---- EXTRACTED MATERIAL

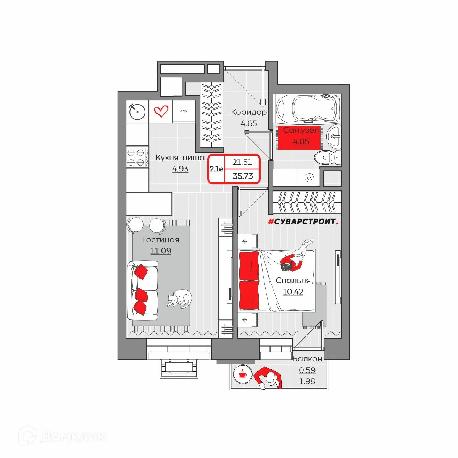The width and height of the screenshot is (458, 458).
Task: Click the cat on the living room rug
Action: [179, 299]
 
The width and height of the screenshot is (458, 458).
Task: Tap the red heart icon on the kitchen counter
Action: [161, 111]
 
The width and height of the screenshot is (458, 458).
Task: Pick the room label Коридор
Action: [249, 112]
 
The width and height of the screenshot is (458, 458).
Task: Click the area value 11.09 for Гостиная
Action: [161, 251]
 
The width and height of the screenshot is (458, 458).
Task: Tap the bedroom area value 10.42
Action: [293, 292]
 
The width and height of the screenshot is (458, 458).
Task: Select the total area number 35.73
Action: [243, 176]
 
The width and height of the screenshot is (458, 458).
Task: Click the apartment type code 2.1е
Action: [216, 169]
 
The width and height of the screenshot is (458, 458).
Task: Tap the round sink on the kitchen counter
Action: [137, 111]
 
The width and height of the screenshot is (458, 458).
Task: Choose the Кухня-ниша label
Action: [180, 158]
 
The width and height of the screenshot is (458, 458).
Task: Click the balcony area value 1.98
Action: [307, 381]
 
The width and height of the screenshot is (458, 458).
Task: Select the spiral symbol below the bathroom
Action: [310, 177]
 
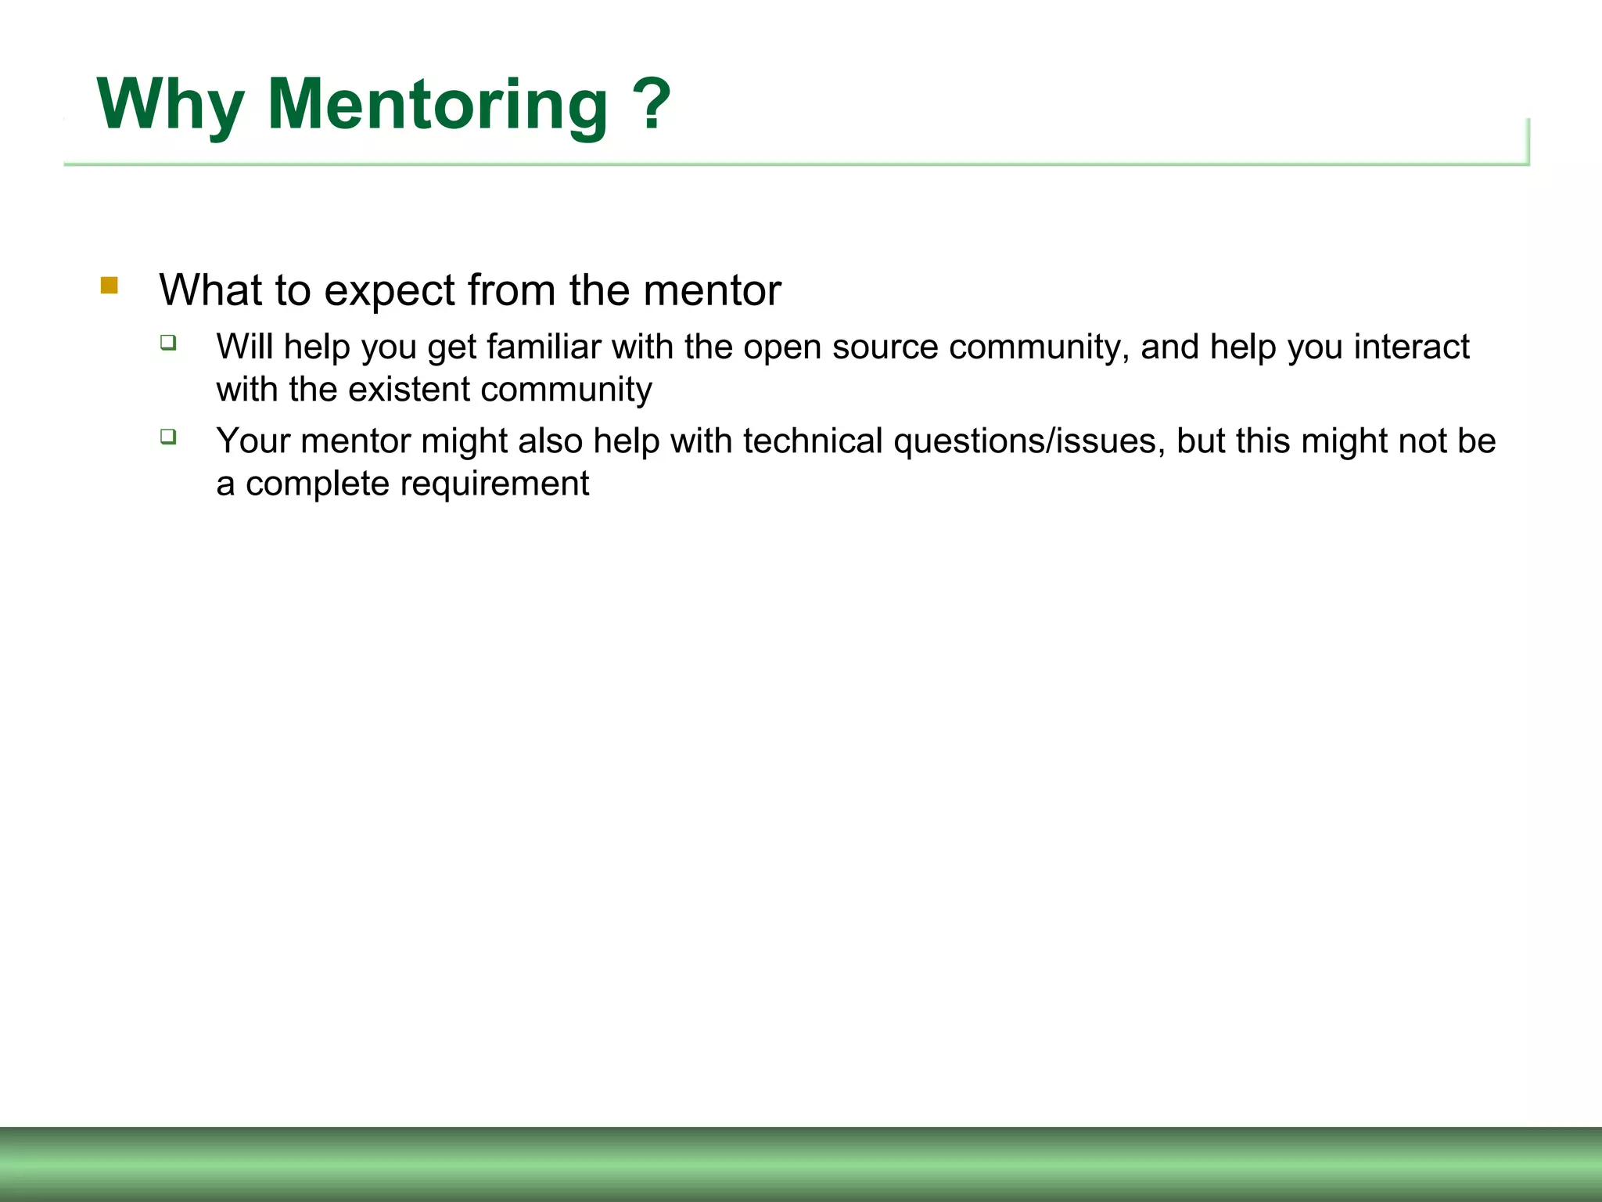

--------

__AIM__
Please repeat all of the lines above word for word, leaving the pictures out of your answer.

__SOLUTION TO THIS TASK__
The width and height of the screenshot is (458, 458).
Task: Click the cat on the living room rug
Action: [179, 299]
 
The width and height of the screenshot is (458, 458).
Task: Tap the red heart icon on the kitchen counter
Action: [161, 111]
 
The width and height of the screenshot is (458, 458).
Task: Pick the room label Коридор
Action: [249, 112]
 
The width and height of the screenshot is (458, 458).
Task: Click the area value 11.09 for Гостиная
Action: [161, 251]
 
The width and height of the screenshot is (458, 458).
Task: Tap the bedroom area value 10.42
Action: [293, 292]
 
The width and height of the screenshot is (458, 458).
Task: Select the total area number 35.73
Action: [243, 176]
 
The width and height of the screenshot is (458, 458).
Task: Click the apartment type code 2.1е
Action: [216, 169]
 
The width and height of the screenshot is (458, 458).
Task: Tap the round sink on the kitchen counter
Action: [137, 111]
 
The width and height of the screenshot is (458, 458).
Task: Choose the Кухня-ниша label
Action: [180, 158]
 
The width and height of the screenshot is (458, 458).
Task: Click the balcony area value 1.98
Action: [307, 381]
 
The width and height of the screenshot is (458, 458).
Task: Select the spiral symbol below the bathroom
Action: [310, 177]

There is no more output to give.